Octopus Farming Ban Introduced In California Assembly
Image Courtesy Of CalMatter

A bill that would both ban octopus farming in California and ban farmed octopus from being imported into the state was introduced in the Assembly on Wednesday.

This article was written by Evan Symon and originally published by The California Globe.

Assembly Bill 3162, authored by Assemblyman Steve Bennett (D-Ojai), would specifically prohibit a person from engaging in an aquaculture activity in the state that involves the propagation, cultivation, maintenance, or harvest of any species of octopus for the purpose of human consumption. The bill, also known as the Oppose Cruelty to Octopuses (OCTO) Act, would also prohibit a business owner or operator from knowingly engaging in the sale in the state of octopus that is the result of an aquaculture activity that involves the propagation, cultivation, maintenance, or harvest of any species of octopus. Finally, AB 3162 makes it clear that “aquaculture activity” would cover both ocean-based and land-based farming methods.

Assemblyman Bennett wrote the bill because of evidence showing that octopi are intelligent creatures, that current farming methods may be major stressors on them, and that breeding and harvesting methods can be seen as cruel.

“These highly functional creatures have captured our fascination for as long as we have been telling stories,” Bennett said in a press release. “Octopuses are primarily solitary creatures that are not suited for large scale breeding. They have demonstrated an aptitude for learning and their acute intelligence is becoming well recorded among the scientific community.”

“Outside the U.S., there is a growing trend of recognizing the sentience of this eight-legged cephalopod and the inappropriateness of captive breeding and harvesting it. AB 3162 will prevent needless, systemic harm to these captivating animals.”

In addition, a bill co-sponsor, the Animal Legal Defense Fund (ALDF) added, “This is a key moment, not only in California but around the country, in the effort to protect octopuses from the scale of suffering that other animals already endure on factory farms. Californians have demonstrated their concern for the welfare of animals, and this bill is an opportunity to continue that commitment by leading on this issue with proactive legislation. We commend Assemblymember Bennett’s efforts to stop octopus farming in its tracks in California.”

Octopus farming bill

While there is no formal opposition against the OCTO Act bill just yet, the octopus farming industry, as well as seafood importers and exporters, are likely to opposet it.

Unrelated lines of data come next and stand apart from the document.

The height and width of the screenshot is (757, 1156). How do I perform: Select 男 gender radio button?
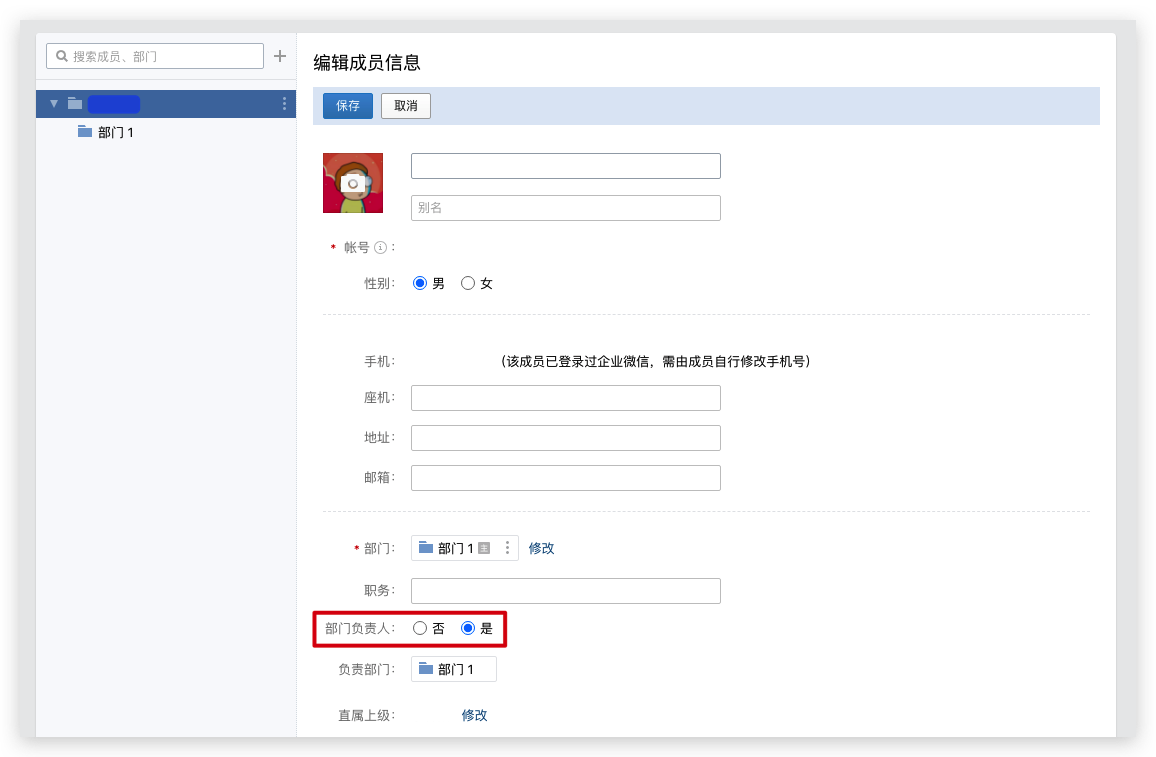(420, 283)
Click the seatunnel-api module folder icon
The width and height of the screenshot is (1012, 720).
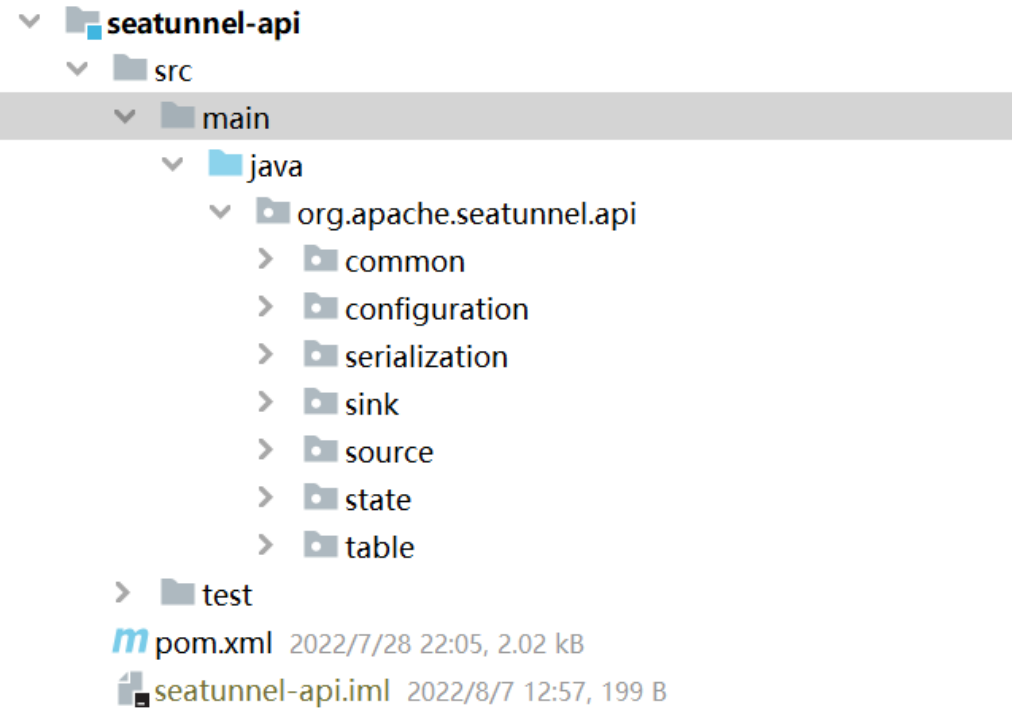click(x=84, y=23)
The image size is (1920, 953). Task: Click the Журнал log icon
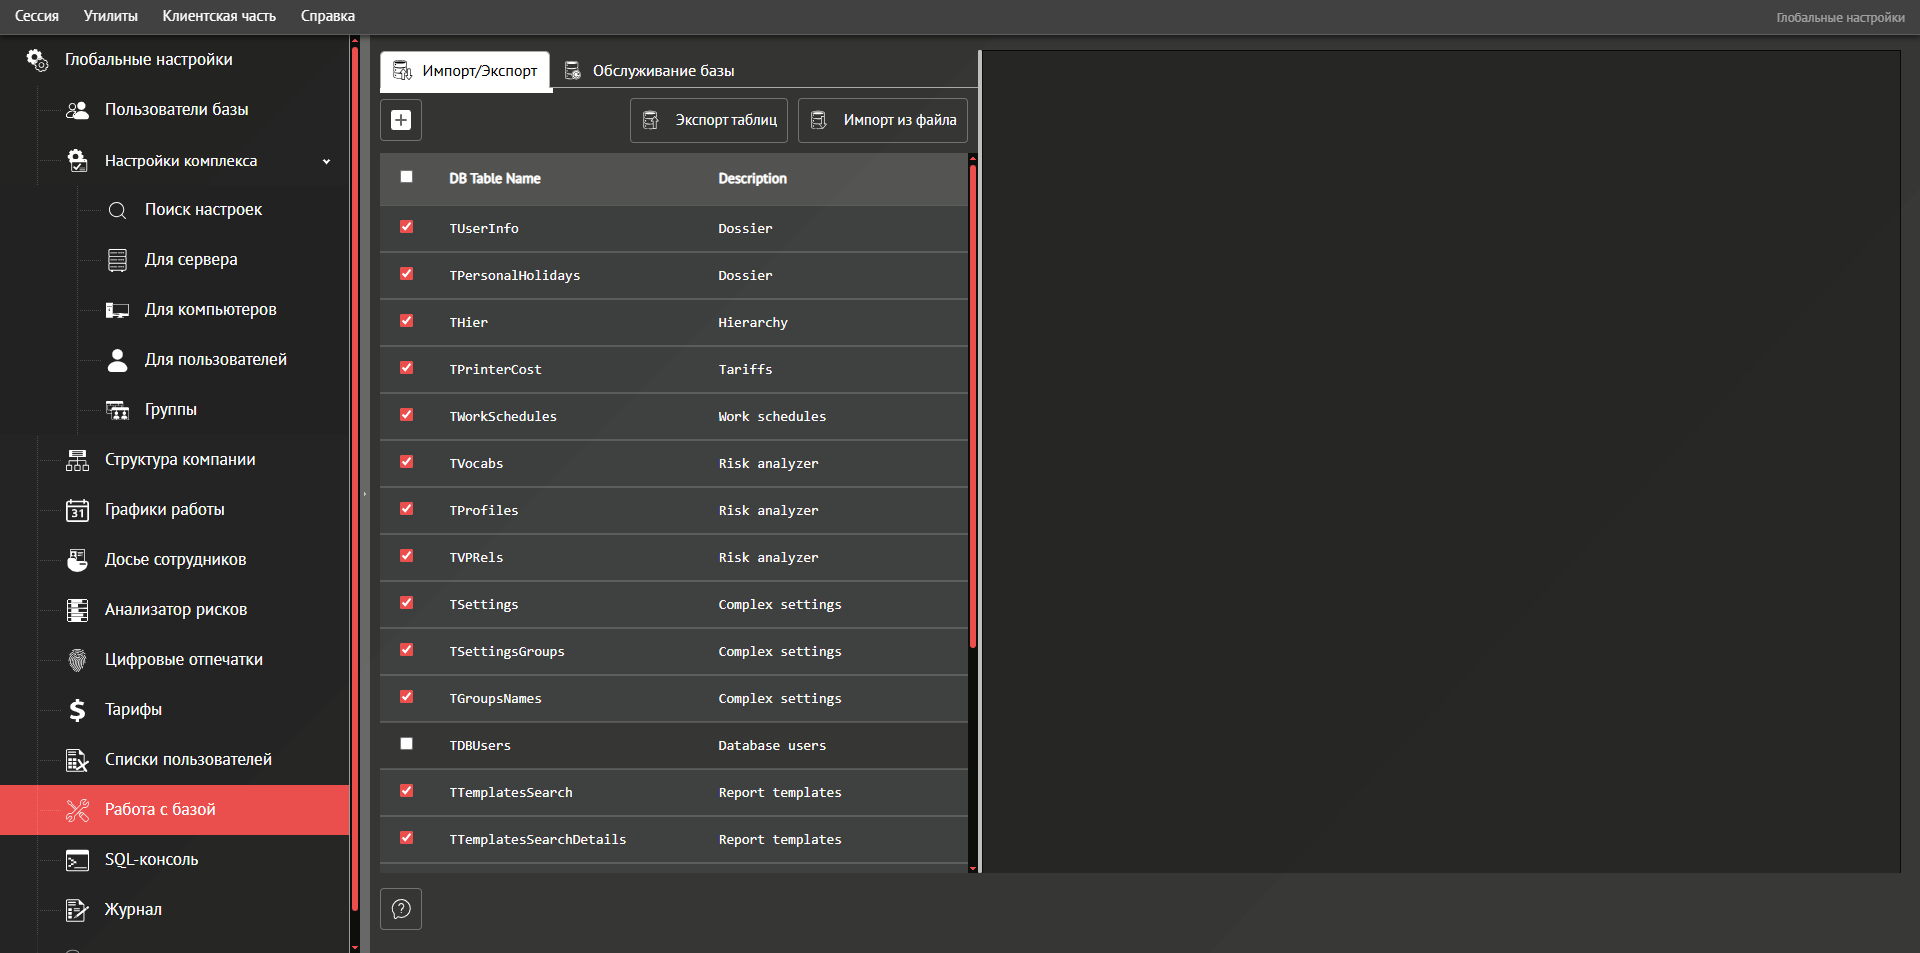point(77,910)
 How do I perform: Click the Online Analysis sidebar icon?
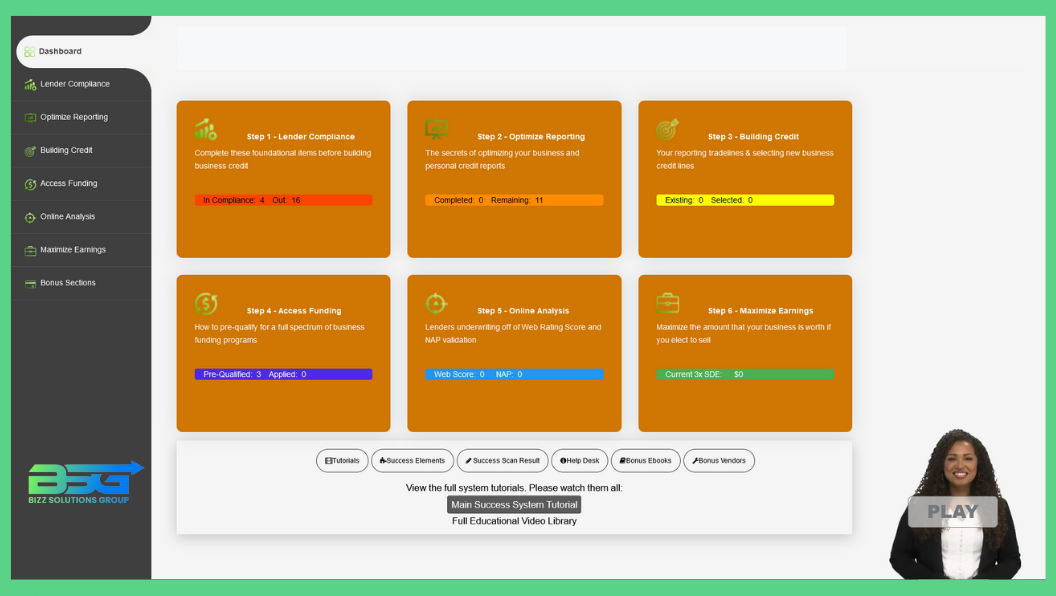click(x=30, y=217)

“This bill is going too far, and it will hopefully be either voted out or whittled down through amendments,” explained Steve Yamada, a distribution executive at a Seafood company in Los Angeles, to the Globe on Thursday. “I’m surprised that Sarah McLachlan wasn’t singing over the bill when it was introduced.”

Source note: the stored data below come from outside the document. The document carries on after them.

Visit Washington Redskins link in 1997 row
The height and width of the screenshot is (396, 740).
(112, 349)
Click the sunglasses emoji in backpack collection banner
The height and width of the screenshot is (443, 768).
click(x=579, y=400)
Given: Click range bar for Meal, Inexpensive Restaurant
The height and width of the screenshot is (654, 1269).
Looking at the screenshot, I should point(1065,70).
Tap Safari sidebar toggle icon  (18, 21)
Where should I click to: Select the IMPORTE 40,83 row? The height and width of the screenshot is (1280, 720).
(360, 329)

“This bill is more pre-emptive than anything else, because large-scale octopus farms are a very new thing. As in months old. The bill here is trying to make it sound like they are on every street corner.”

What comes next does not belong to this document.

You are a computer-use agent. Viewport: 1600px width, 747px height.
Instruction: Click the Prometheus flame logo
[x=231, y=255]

“What Bennett and the others aren’t telling is that wild caught octopus catches have been declining for years, and there are real worries about overfishing them. So octopus farms were put up as a way to alleviate pressure on wild stocks so that they could recover. It was a real reaction to help octopi in the wild recover. But they never like to mention that fact.”

“California has a lot more important things to worry about than octopus farm bans honestly, but since this is now in the forefront, I’d love to hear what he thinks the alternative should be. Reducing fishing of octopi isn’t an option because no country wants to set quotas on them like they did with whales. If farming isn’t the answer, what is then?”

Bennett currently has another bill in the Assembly looking to limit commercial fishing. AB 3162 is to be heard in Assembly Committees soon. Similar bills in both Hawaii and Washington are also to be heard this year.